Blog | By Harry Mount | Apr 11, 2020


Big news stories are so interesting that dramatisations of them have got to be extremely good to be better than real footage.

The story of Misbehaviour - the protest at the Miss World contest at the Albert Hall, when feminists pelted the contestants and Bob Hope with flour bombs - only happened in 1970. So there's plenty of glorious real footage of Bob Hope, the first black Miss World, Jennifer Hosten, and Miss World's organisers, Eric and Julia Morley. In one sublime clip that appears in the closing credits of Misbehaviour, the 52-year-old Eric Morley shows the girls how to sashay along the stage in a gown and crown.

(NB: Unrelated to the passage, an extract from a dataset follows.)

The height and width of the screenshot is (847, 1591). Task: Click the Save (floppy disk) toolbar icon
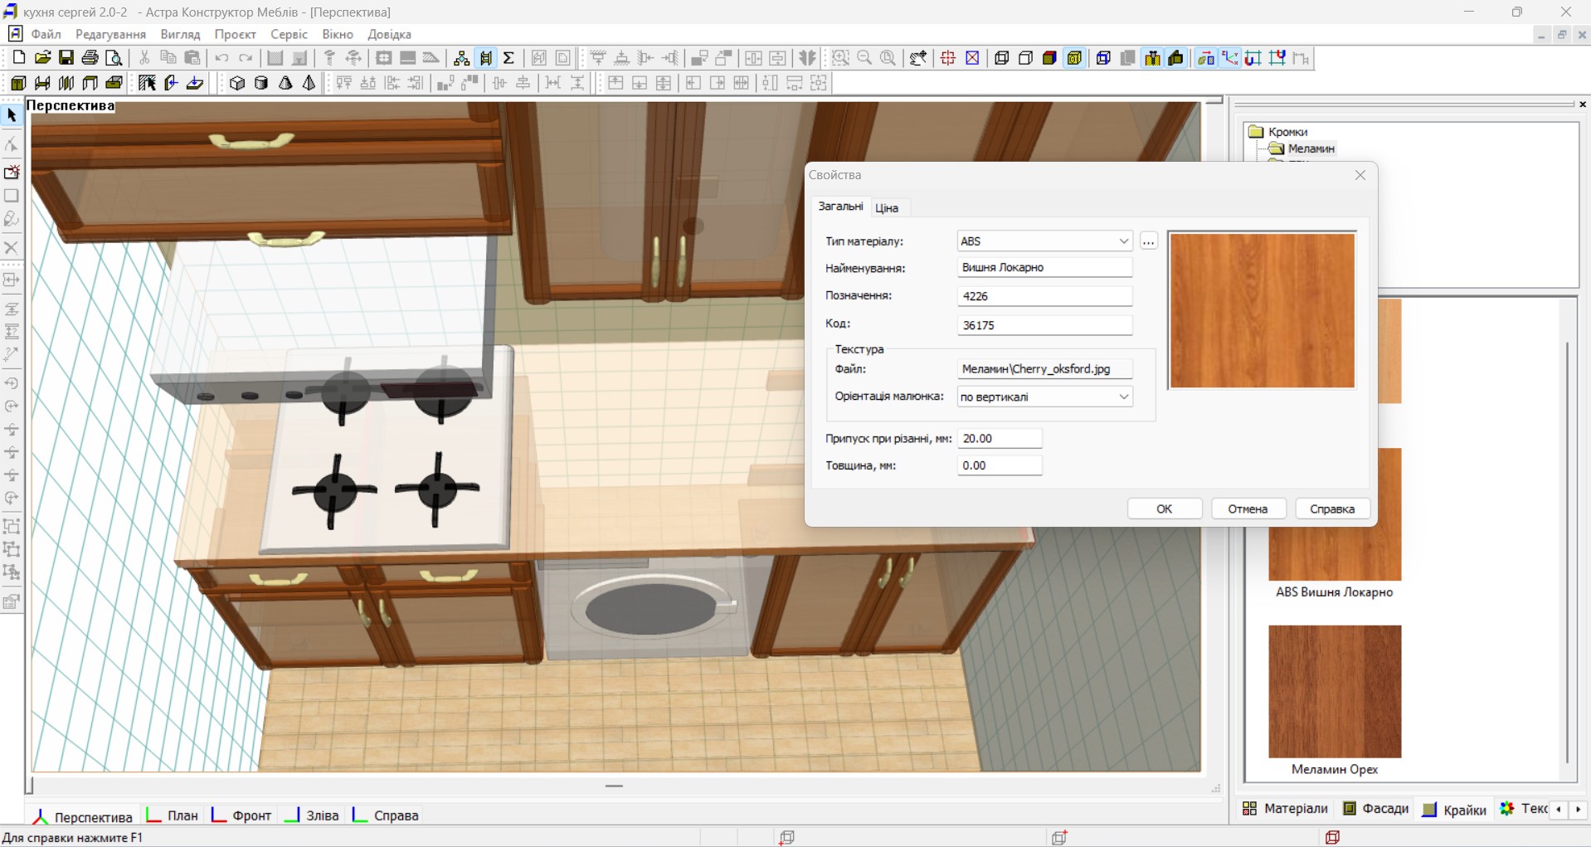(66, 58)
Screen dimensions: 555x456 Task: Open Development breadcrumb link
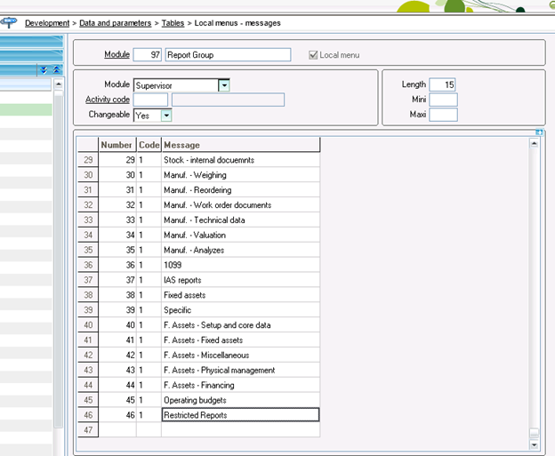click(47, 23)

Rhys Ifans as Morley dramatises this scene beautifully - but he's one of the rare rays of light in this dire film. Keira Knightley is bland as one of the protest leaders, flattening what little life there is in the banal script by Rebecca Frayn and Gaby Chiappe. It doesn't help that Knightley's better-looking than most of the Miss World contestants, too.

What fun a gifted comic writer could have had with the Morleys, and the parade of lovelies from around the world, and all the national stereotypes that went with them.

Instead, there are two triumphant stories, set against each other but with no resultant tension: the feminists protesting at the objectification of women; the big break that Miss World gives to the contestants, particularly the winner, Miss Grenada (Gugu Mbatha-Raw). The film is so badly written and directed that you end up feeling the triumph of neither.